PROCESSBuffers in gel electrophoresis are used to provide ions that carry a current and to maintain the pH at a relatively constant value. There are a number of buffers used for electrophoresis. The most common being, for nucleic acids Tris/Acetate/EDTA (TAE), Tris/Borate/EDTA (TBE).

After the electrophoresis is complete, the molecules in the gel can be stained to make them visible. DNA may be visualized using ethidium bromide which, when intercalated into DNA, fluoresce under ultraviolet light, while protein may be visualised using silver stain or Coomassie Brilliant Blue dye.

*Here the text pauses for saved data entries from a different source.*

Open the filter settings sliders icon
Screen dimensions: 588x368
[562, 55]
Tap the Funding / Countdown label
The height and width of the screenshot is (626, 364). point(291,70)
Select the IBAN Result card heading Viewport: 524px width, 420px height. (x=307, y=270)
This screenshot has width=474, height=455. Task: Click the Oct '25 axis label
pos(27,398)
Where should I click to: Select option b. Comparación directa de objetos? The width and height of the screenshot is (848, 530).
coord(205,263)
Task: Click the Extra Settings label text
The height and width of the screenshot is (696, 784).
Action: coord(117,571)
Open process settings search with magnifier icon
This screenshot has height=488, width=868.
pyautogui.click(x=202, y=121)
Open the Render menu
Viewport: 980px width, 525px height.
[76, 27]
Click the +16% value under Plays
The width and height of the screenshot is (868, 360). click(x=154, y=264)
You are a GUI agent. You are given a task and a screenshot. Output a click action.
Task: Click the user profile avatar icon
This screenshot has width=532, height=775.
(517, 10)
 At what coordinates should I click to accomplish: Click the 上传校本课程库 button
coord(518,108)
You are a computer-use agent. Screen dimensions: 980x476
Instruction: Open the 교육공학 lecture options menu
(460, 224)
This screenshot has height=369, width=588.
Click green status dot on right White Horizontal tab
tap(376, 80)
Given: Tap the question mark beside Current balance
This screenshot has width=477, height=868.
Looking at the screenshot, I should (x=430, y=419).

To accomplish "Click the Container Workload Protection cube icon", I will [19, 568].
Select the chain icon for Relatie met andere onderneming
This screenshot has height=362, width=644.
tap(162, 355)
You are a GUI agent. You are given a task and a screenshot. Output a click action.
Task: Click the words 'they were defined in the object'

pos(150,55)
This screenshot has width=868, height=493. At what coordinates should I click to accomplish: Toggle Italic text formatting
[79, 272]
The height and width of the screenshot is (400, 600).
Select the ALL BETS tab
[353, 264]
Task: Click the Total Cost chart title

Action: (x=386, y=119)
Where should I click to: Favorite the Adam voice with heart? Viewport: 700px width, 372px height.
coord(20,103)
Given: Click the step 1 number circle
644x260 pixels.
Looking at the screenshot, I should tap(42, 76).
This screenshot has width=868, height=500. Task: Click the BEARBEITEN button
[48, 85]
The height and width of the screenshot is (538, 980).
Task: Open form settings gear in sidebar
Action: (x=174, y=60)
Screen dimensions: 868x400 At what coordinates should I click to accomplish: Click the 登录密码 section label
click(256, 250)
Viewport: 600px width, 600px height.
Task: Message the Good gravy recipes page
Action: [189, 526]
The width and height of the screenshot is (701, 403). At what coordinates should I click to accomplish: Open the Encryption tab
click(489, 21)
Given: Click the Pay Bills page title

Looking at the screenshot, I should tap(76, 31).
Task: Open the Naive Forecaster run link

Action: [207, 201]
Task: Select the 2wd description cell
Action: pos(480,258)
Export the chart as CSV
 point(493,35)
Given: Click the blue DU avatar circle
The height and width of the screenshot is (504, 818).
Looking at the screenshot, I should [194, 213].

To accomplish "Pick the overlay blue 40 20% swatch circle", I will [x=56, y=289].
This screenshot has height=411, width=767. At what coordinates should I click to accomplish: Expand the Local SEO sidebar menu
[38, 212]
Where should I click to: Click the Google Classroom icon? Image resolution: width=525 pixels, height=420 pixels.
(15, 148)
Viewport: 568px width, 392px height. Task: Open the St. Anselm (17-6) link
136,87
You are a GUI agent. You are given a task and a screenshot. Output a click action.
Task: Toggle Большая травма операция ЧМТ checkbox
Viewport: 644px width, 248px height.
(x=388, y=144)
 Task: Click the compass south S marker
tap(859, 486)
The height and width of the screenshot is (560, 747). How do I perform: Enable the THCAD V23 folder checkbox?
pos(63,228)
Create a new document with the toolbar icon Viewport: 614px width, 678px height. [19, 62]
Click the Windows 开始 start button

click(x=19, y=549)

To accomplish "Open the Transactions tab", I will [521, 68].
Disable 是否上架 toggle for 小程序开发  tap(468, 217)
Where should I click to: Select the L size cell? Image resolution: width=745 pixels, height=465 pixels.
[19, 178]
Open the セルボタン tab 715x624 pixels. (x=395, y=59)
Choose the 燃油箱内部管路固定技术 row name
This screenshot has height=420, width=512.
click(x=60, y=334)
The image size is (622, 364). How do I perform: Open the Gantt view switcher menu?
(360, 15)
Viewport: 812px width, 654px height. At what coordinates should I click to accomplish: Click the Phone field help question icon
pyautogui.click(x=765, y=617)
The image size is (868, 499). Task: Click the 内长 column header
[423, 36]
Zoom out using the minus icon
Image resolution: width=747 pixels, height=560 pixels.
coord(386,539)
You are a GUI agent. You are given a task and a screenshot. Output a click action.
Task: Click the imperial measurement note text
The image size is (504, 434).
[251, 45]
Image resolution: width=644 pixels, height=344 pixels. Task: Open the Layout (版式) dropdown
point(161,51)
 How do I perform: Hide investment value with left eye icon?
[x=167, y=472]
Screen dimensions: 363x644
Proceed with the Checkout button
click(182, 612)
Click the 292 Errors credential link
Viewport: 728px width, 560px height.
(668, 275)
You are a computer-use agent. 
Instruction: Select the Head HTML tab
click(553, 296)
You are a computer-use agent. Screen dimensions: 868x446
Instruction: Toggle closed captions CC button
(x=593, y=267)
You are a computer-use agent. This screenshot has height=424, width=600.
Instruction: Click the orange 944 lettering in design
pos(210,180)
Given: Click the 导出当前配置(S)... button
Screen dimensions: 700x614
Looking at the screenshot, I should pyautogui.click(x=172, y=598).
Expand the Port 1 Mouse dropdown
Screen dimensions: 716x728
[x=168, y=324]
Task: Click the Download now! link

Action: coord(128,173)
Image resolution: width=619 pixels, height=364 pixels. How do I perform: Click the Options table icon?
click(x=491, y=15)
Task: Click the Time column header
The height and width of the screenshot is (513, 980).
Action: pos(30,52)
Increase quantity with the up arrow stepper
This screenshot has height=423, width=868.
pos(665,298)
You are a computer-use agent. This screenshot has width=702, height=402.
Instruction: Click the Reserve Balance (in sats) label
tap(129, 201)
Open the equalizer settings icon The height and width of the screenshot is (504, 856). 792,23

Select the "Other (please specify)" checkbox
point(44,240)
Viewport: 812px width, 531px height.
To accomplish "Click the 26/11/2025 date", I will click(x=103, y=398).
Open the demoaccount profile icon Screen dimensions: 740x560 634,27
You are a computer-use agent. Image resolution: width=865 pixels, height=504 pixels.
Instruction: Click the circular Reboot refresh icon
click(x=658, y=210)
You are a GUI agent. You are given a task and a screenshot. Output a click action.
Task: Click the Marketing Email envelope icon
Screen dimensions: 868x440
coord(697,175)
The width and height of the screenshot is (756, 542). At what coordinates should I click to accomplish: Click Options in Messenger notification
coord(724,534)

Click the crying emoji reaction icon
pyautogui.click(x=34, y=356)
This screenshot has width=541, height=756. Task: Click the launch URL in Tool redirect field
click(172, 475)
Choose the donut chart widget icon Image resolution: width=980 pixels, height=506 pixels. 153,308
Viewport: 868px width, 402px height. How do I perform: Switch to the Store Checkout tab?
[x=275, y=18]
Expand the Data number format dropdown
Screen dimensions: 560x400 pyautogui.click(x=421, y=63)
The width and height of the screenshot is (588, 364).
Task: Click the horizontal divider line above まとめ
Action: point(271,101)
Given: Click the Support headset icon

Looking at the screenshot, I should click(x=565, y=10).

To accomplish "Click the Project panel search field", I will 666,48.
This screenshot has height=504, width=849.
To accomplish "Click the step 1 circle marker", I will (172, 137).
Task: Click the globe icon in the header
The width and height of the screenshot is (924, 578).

After separation, an additional separation method may then be used, such as isoelectric focusing or SDS-PAGE. The gel will then be physically cut, and the protein complexes extracted from each portion separately. Each extract may then be analysed, such as by peptide mass fingerprinting or de novo peptide sequencing after in-gel digestion. This can provide a great deal of information about the identities of the proteins in a complex.